The fact of fiction

Published : Jul 09, 2014 12:26 IST

Michio Kaku, the theoretical physicist. According to him, through a brain-net in the future “people… would be able to telepathically exchange thoughts, emotions, and ideas in real time…."

Michio Kaku, the theoretical physicist. According to him, through a brain-net in the future “people… would be able to telepathically exchange thoughts, emotions, and ideas in real time…."

WE have at least a metaphoric understanding of life imitating art. But when science mimics or tails art we are left marvelling at what can be intuitively grasped and unlocked by creativity, to be then explained and developed scientifically. In his fascinating new study of cutting-edge work on the tangible brain and the intangible mind, under way in some of the best science laboratories in the United States and other parts of the world, the theoretical physicist Michio Kaku looks at how their vast and infinitesimal potential are being plumbed and put to myriad applications. The numerous citations from films and novels, mostly science fictional, in The Future of the Mind: The Scientific Quest to Understand, Enhance and Empower the Mind would make it appear that much of what is happening in these laboratories is verifying and establishing, or discarding, the hypotheses that artistic imagination throws up in the first instance. It is as if a whole lot of scientific method and effort goes into traversing, inch by inch, the ground spanned by science fiction’s quantum leaps. The centrality of imagination to the scientific enterprise is not surprising or new. After all, as Albert Einstein, as quoted in the book, said, “The true sign of intelligence is not knowledge but imagination.”

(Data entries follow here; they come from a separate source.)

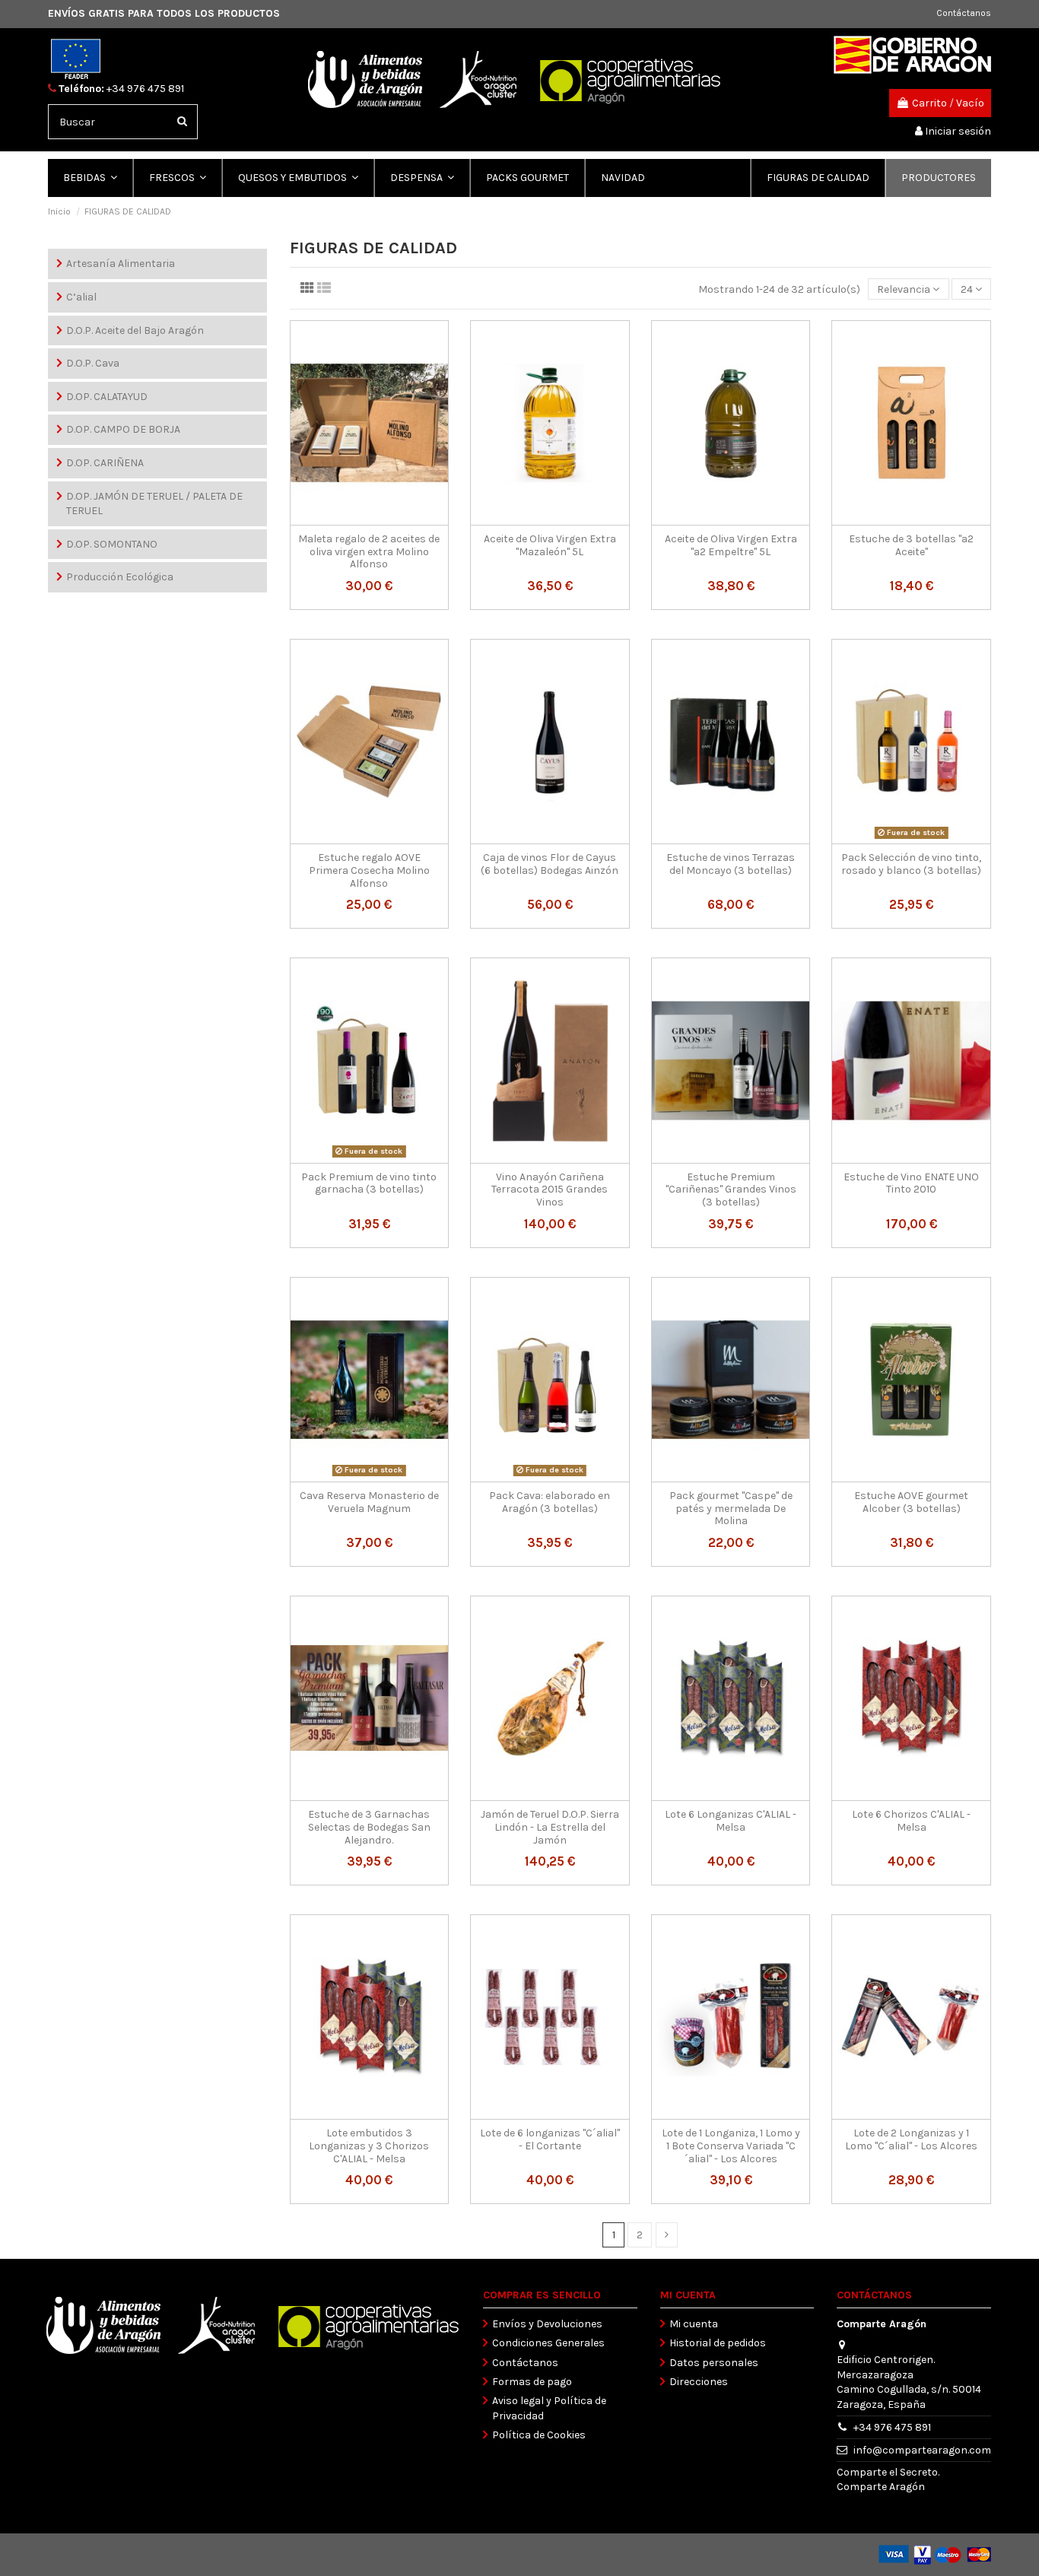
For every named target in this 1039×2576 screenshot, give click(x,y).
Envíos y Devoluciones (547, 2323)
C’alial (81, 297)
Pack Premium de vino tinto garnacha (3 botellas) (369, 1183)
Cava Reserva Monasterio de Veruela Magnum (369, 1502)
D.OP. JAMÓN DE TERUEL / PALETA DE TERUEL (154, 504)
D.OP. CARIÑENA (105, 462)
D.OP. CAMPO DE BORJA (123, 429)
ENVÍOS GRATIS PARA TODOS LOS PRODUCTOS (164, 13)
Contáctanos (963, 13)
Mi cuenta (693, 2323)
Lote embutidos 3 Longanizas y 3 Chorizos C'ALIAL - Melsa (369, 2146)
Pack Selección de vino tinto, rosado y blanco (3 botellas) (911, 864)
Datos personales (713, 2362)
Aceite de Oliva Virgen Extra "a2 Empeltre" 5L (731, 545)
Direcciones (698, 2381)
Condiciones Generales (548, 2342)
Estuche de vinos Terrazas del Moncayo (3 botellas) (730, 864)
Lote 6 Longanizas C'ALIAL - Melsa (730, 1821)
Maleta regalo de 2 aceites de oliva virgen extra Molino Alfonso (369, 551)
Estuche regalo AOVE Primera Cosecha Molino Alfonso (369, 870)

Science fiction, it would seem, is to science what the blog is to journalism; stepping beyond the confines of the discipline; trespassing on conventional wisdoms and well-established practices; incentivising the subjective, the impressionistic, the imaginary. The fiction was always a step ahead of the science in terms of what the human mind aspires to. Telepathy and telekinesis, which were the stuff of fiction or magic— even the greatest magician of them all, Houdini, did not believe they could be more than sleight of mind tricks—are now being validated in laboratory experiments as doable and demonstrable mental feats. Scientists are predicting an era in the not-too-distant future of a brain-net or an “internet of the mind” in which the act of thought will be the mode of communication replacing the keyed-in text or the rendered voice or image. IBM believes mental communication with computers, without the help of mouse or voice commands, is just five years away. “This means,” Michio Kaku extrapolates, “using the power of the mind to call people on the phone, pay credit card bills, drive cars, make appointments, create beautiful symphonies and works of art, etc.”

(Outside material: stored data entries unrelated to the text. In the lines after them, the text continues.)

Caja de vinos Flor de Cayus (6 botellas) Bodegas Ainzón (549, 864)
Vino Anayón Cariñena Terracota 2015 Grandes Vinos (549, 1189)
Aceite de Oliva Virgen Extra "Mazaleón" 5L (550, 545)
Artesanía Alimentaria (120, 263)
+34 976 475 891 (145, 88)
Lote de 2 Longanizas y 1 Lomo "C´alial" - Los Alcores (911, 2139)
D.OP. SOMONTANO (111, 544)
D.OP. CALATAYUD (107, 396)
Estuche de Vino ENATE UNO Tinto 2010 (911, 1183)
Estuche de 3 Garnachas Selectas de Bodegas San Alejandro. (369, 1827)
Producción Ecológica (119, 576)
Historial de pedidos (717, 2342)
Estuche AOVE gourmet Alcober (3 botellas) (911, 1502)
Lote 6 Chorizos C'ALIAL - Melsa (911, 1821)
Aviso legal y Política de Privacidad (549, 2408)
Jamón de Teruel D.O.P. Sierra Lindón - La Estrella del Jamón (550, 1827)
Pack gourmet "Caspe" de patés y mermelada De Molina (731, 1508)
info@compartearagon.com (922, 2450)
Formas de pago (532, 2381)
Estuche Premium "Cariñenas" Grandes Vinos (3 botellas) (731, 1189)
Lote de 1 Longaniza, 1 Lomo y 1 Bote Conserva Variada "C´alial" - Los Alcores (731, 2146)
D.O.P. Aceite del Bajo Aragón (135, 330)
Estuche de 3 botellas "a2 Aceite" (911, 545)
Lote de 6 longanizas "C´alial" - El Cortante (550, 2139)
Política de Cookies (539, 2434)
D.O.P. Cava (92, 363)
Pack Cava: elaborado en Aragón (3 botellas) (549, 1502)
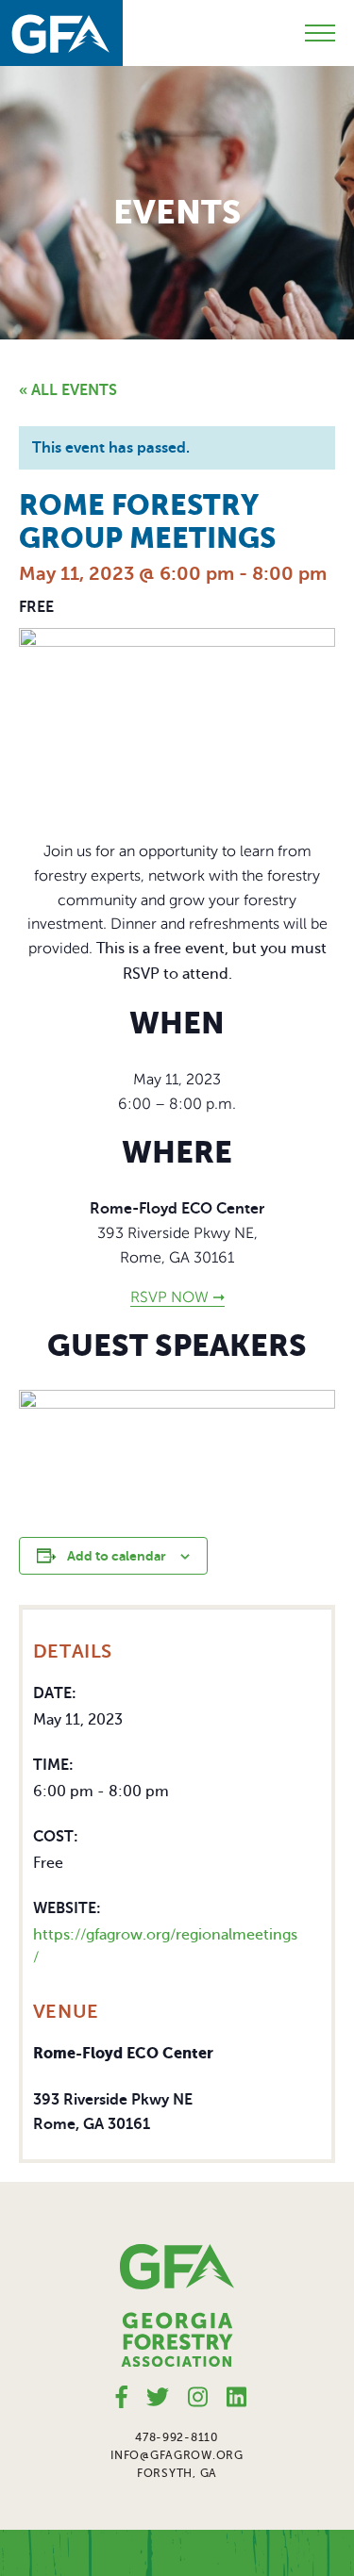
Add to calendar (116, 1555)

At the University of California in Berkeley, Dr Jack Gallant and his team are involved in an experiment in videorecording the thoughts of a person. “We are,” Dr Gallant tells Michio Kaku, “opening a window into the movies of the mind.” It may yet be a long and excruciating process for the subject who has to lie for long stretches of time motionless in an MRI machine while his thoughts are being videotaped, and the picture quality of the thought that is captured may yet leave a lot to be desired, but that this is possible at all is already exciting.

The MRI, or magnetic resonance imaging, machine itself is to neuroscience and to probing the mind what the telescope has been to astronomy and exploring the universe. With Moore’s law at work for almost half a century now and the capacity of computers doubling every two years, the MRI would imaginably become smaller and smaller in size until it is an easy-to-wield handheld device like a mobile phone, or, in cinematic terms, like the tricoder in Star Trek —a futuristic cinematic equivalent of the ready-to-be-drawn gun slung at the waist in Westerns.

Brain-machine interface

An entire new field of appeal for research is that of brain-machine interface (BMI), which is already making a big difference to hitherto hopeless medical situations, and is set to transform the way we live our everyday lives and the future of the entertainment industry. The Revolutionising Prosthetics project of DARPA (Defence Advanced Research Projects Agency of the U.S. Defence Department) came up with a metallic arm for Jan Sherman, a quadriplegic who was paralysed below the neck from a genetic disease; and it was set going by electrodes positioned on top of her brain which helped send signals from her brain to her limp arm via a computer and activate it. Soon she was on CBS News waving to the viewers and shaking her host’s hand. EEG helmets that enable video games to be played directly by the mind or prevent workers dozing off to sleep in perilous jobs are, we are told, already being developed by companies like Neurosky dealing with brain-computer interface technologies. Dr Kaku refers to EEG helmets becoming like party poopers in Japan, with the electrodes fashioned as two ears popping up every time a person has a surge of excitement for another at the do.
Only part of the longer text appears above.